The problems facing housing for the elderly are becoming more of a political issue. On the back of last week's Housing for Older People report, MPs are now calling for a number of reforms. These include:

-changes to planning legislation including a new use class for retirement living

-SDLT and other tax breaks to encourage downsizing

-a national strategy to build more specialist housing

-improved standards of design for new developments

-telephone advice service to help retired people move

The report and recommendations add to growing calls from local authorities for the Government to tackle this issue as social care budgets come under greater pressure. With many elderly adults unwilling to remove into suitable accommodation their care needs are greater and arise earlier. Elderly adults living in larger family houses also adds pressure to the housing crisis for younger families.

The recommendations offer a sensible solution. Building high quality housing for the elderly is generally more expensive. (The tiny number of new bungalows that get built is one example of that). Without added incentives for developers the older generation will continue to lose out.

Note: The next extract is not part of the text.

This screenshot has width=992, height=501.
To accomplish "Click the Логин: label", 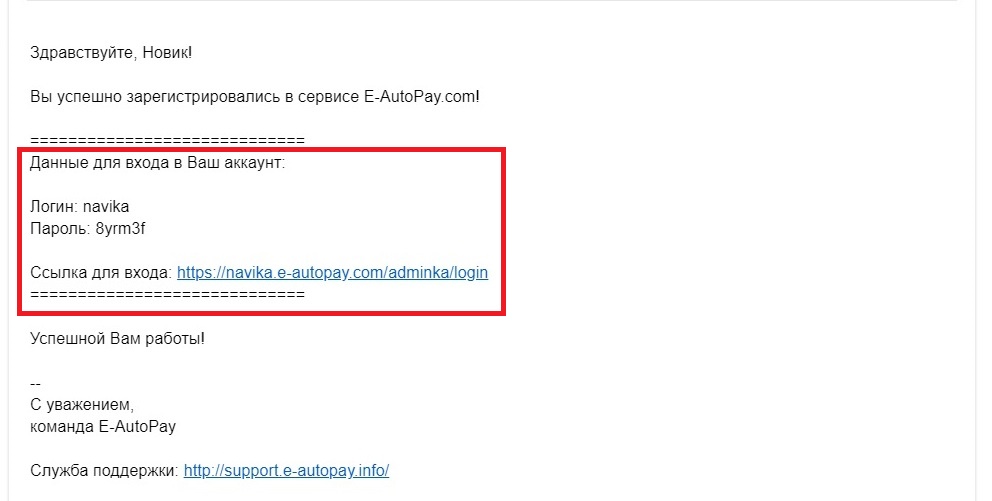I will (54, 207).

An influential group of MPs raised the alarm about the lack of suitable housing for older people last week and issued a number of policy recommendations to boost the retirement living sector. In a report entitled Housing for Older People, members of the communities and local government committee called for a national strategy to enable more specialist housing to be built. They added that the planning system wasn’t helping and called for amendments to planning legislation, including the creation of a dedicated use class for retirement housing, to encourage more development. Committee chairman Clive Betts (Labour) said: “The right kind of housing can help people stay healthy and support them to live independently. This can help reduce the need for home or residential care, bringing real benefits to the individual and also relieving pressure on the health service.”